CC: E a MP do Ensino Médio?

CC: Acho que ela padeceu de um grande mal, logo de início, que foi ser feita por Medida Provisória. Havia uma discussão muito interessante entre os Secretários Estaduais de Educação e o conteúdo da MP veio por iniciativa dos próprios Secretários, por meio do Conselho Nacional de Secretariado de Educação - Consed.

Uma lei estava tramitando com apoio dos ministros do governo anterior, com basicamente o mesmo conteúdo. Quando se propõem mudanças em educação, num momento politicamente conturbado, como o atual, com a sociedade muito polarizada, por Medida Provisória, cria-se uma forte resistência até aos melhores aspectos da reforma.

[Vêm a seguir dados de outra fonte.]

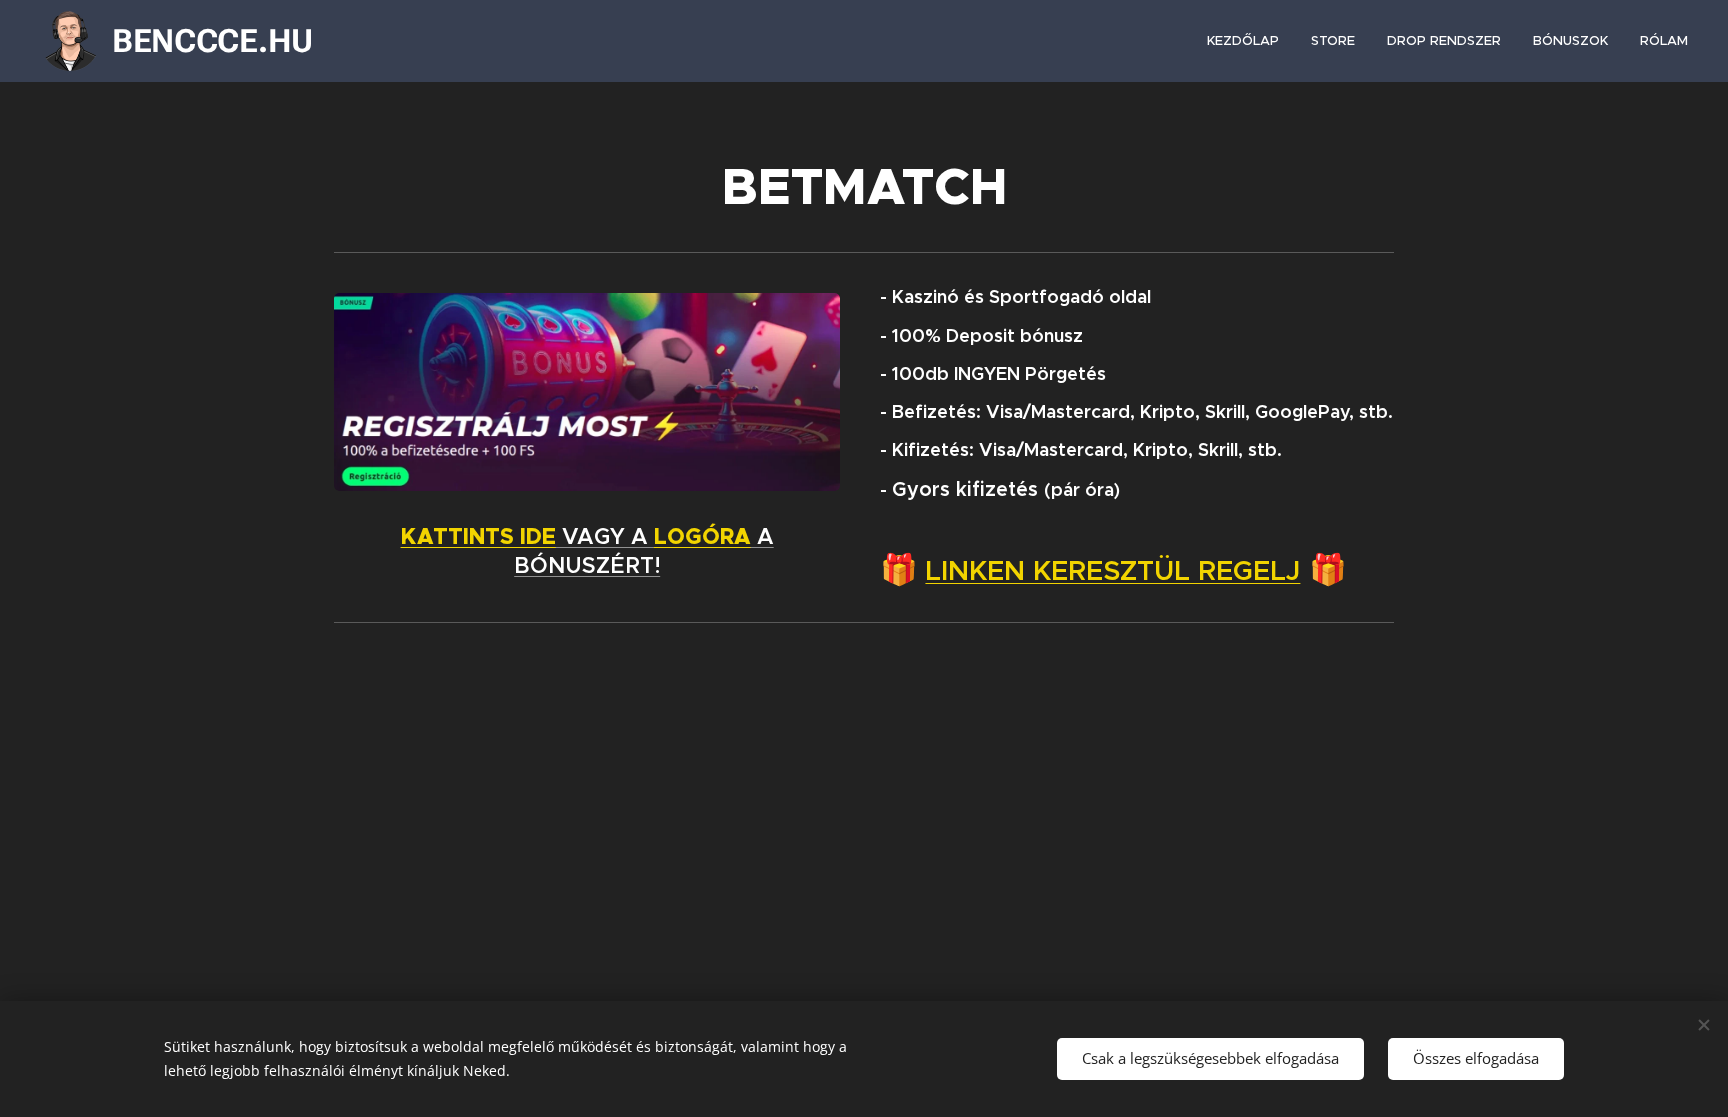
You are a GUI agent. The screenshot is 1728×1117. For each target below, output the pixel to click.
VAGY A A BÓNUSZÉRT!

Para mim, o mais positivo, é que a futura lei enfrenta o problema que temos hoje de um currículo enciclopédico, com mais de 13 disciplinas obrigatórias, para uma carga horária média de cerca de 4 horas e meia.

Nestas condições, tudo é visto superficialmente, sem desenvolver competências, sobretudo a de pensar criticamente e aplicar os conhecimentos adquiridos em situações da vida real. Além disso, isso certamente não leva o aluno a se empoderar para ser o sujeito de sua própria aprendizagem. 

Apesar desse começo ruim, a esperança é que a reforma possa ser aperfeiçoada e, quando for construída a base curricular comum do Ensino Médio, que ela se beneficie de  um  processo de discussão mais amplo.